* WORK INSTRUCTIONS *
Copy out every line of this listing exactly as it stands, keeping each character and line break unchanged.

* TASK INPUTS *
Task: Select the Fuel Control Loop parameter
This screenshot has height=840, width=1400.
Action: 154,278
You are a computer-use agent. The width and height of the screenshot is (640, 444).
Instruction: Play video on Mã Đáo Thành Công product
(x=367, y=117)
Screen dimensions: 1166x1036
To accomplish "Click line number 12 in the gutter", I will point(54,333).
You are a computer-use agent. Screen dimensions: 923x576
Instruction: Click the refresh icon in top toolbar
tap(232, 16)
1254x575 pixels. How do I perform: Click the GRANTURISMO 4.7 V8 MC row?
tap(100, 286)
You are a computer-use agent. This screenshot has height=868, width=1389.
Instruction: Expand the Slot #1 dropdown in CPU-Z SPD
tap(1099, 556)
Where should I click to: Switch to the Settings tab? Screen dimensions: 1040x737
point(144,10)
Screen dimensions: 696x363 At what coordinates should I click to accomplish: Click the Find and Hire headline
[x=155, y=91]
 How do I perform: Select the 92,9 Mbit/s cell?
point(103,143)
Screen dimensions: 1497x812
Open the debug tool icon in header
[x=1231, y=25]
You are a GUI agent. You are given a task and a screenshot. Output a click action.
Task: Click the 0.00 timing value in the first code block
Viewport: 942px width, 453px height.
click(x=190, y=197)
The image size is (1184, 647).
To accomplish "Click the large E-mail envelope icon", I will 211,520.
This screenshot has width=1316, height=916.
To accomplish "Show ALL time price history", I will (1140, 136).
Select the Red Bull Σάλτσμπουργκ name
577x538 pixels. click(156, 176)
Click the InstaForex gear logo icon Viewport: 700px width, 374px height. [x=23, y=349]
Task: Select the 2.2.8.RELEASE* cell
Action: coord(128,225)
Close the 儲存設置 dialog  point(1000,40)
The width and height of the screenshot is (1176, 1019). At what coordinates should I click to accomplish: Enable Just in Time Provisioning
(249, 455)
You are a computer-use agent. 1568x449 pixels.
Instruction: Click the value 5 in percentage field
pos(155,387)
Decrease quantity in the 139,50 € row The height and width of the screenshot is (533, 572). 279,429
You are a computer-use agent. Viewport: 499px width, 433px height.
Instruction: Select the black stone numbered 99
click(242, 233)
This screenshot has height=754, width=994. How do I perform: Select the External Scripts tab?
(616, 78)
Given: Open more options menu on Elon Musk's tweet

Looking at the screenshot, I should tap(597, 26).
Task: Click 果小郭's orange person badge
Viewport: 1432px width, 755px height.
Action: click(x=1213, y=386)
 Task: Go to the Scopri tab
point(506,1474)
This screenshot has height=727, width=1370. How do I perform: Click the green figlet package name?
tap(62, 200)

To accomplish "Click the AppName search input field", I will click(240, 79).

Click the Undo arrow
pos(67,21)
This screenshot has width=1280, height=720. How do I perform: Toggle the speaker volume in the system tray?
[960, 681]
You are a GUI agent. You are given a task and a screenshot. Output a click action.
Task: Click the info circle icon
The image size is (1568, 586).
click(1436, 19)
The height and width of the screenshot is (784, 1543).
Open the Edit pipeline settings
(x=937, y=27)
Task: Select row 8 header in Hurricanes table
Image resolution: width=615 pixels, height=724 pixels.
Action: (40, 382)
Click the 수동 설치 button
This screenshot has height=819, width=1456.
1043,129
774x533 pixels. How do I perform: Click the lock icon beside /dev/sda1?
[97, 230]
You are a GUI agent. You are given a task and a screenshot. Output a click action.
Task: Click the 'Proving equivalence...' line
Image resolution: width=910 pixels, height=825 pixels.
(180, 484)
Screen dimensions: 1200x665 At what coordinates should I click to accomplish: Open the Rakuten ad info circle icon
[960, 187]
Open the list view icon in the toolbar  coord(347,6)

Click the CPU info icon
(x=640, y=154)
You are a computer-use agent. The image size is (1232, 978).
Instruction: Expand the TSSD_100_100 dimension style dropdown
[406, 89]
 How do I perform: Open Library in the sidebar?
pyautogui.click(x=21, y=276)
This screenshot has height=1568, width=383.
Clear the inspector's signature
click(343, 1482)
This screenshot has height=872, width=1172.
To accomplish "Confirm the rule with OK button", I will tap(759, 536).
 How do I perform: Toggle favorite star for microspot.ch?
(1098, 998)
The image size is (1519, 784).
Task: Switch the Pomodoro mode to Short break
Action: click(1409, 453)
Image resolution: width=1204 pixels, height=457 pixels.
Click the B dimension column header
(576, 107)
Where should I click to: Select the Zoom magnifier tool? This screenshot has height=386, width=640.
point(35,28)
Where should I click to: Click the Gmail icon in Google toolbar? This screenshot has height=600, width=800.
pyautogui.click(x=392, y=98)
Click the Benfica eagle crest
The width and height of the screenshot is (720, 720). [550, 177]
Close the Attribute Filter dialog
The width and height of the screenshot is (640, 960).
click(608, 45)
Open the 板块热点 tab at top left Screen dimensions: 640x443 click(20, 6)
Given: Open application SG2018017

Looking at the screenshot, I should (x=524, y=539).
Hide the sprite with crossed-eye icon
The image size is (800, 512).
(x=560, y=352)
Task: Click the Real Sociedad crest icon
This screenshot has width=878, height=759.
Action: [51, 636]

* PROBLEM SOLUTION *
Task: Select the Fuel Control Loop parameter
This screenshot has height=840, width=1400.
Action: 154,278
You are a computer-use agent. The width and height of the screenshot is (640, 444).
Instruction: Play video on Mã Đáo Thành Công product
(x=367, y=117)
Screen dimensions: 1166x1036
To accomplish "Click line number 12 in the gutter", I will point(54,333).
You are a computer-use agent. Screen dimensions: 923x576
Instruction: Click the refresh icon in top toolbar
tap(232, 16)
1254x575 pixels. How do I perform: Click the GRANTURISMO 4.7 V8 MC row?
tap(100, 286)
You are a computer-use agent. This screenshot has height=868, width=1389.
Instruction: Expand the Slot #1 dropdown in CPU-Z SPD
tap(1099, 556)
Where should I click to: Switch to the Settings tab? Screen dimensions: 1040x737
point(144,10)
Screen dimensions: 696x363 At what coordinates should I click to accomplish: Click the Find and Hire headline
[x=155, y=91]
 How do I perform: Select the 92,9 Mbit/s cell?
point(103,143)
Screen dimensions: 1497x812
Open the debug tool icon in header
[x=1231, y=25]
You are a GUI agent. You are given a task and a screenshot. Output a click action.
Task: Click the 0.00 timing value in the first code block
Viewport: 942px width, 453px height.
click(x=190, y=197)
The image size is (1184, 647).
To accomplish "Click the large E-mail envelope icon", I will 211,520.
This screenshot has width=1316, height=916.
To accomplish "Show ALL time price history", I will (1140, 136).
Select the Red Bull Σάλτσμπουργκ name
577x538 pixels. click(156, 176)
Click the InstaForex gear logo icon Viewport: 700px width, 374px height. [x=23, y=349]
Task: Select the 2.2.8.RELEASE* cell
Action: coord(128,225)
Close the 儲存設置 dialog  point(1000,40)
The width and height of the screenshot is (1176, 1019). At what coordinates should I click to accomplish: Enable Just in Time Provisioning
(249, 455)
You are a computer-use agent. 1568x449 pixels.
Instruction: Click the value 5 in percentage field
pos(155,387)
Decrease quantity in the 139,50 € row The height and width of the screenshot is (533, 572). 279,429
You are a computer-use agent. Viewport: 499px width, 433px height.
Instruction: Select the black stone numbered 99
click(242, 233)
This screenshot has height=754, width=994. How do I perform: Select the External Scripts tab?
(616, 78)
Given: Open more options menu on Elon Musk's tweet

Looking at the screenshot, I should tap(597, 26).
Task: Click 果小郭's orange person badge
Viewport: 1432px width, 755px height.
Action: click(x=1213, y=386)
 Task: Go to the Scopri tab
point(506,1474)
This screenshot has height=727, width=1370. How do I perform: Click the green figlet package name?
tap(62, 200)

To accomplish "Click the AppName search input field", I will click(240, 79).

Click the Undo arrow
pos(67,21)
This screenshot has width=1280, height=720. How do I perform: Toggle the speaker volume in the system tray?
[960, 681]
You are a GUI agent. You are given a task and a screenshot. Output a click action.
Task: Click the info circle icon
The image size is (1568, 586).
click(1436, 19)
The height and width of the screenshot is (784, 1543).
Open the Edit pipeline settings
(x=937, y=27)
Task: Select row 8 header in Hurricanes table
Image resolution: width=615 pixels, height=724 pixels.
Action: (40, 382)
Click the 수동 설치 button
This screenshot has height=819, width=1456.
1043,129
774x533 pixels. How do I perform: Click the lock icon beside /dev/sda1?
[97, 230]
You are a GUI agent. You are given a task and a screenshot. Output a click action.
Task: Click the 'Proving equivalence...' line
Image resolution: width=910 pixels, height=825 pixels.
(180, 484)
Screen dimensions: 1200x665 At what coordinates should I click to accomplish: Open the Rakuten ad info circle icon
[960, 187]
Open the list view icon in the toolbar  coord(347,6)

Click the CPU info icon
(x=640, y=154)
You are a computer-use agent. The image size is (1232, 978).
Instruction: Expand the TSSD_100_100 dimension style dropdown
[406, 89]
 How do I perform: Open Library in the sidebar?
pyautogui.click(x=21, y=276)
This screenshot has height=1568, width=383.
Clear the inspector's signature
click(343, 1482)
This screenshot has height=872, width=1172.
To accomplish "Confirm the rule with OK button", I will tap(759, 536).
 How do I perform: Toggle favorite star for microspot.ch?
(1098, 998)
The image size is (1519, 784).
Task: Switch the Pomodoro mode to Short break
Action: click(1409, 453)
Image resolution: width=1204 pixels, height=457 pixels.
Click the B dimension column header
(576, 107)
Where should I click to: Select the Zoom magnifier tool? This screenshot has height=386, width=640.
point(35,28)
Where should I click to: Click the Gmail icon in Google toolbar? This screenshot has height=600, width=800.
pyautogui.click(x=392, y=98)
Click the Benfica eagle crest
The width and height of the screenshot is (720, 720). [550, 177]
Close the Attribute Filter dialog
The width and height of the screenshot is (640, 960).
click(608, 45)
Open the 板块热点 tab at top left Screen dimensions: 640x443 click(20, 6)
Given: Open application SG2018017

Looking at the screenshot, I should (x=524, y=539).
Hide the sprite with crossed-eye icon
The image size is (800, 512).
(x=560, y=352)
Task: Click the Real Sociedad crest icon
This screenshot has width=878, height=759.
Action: [51, 636]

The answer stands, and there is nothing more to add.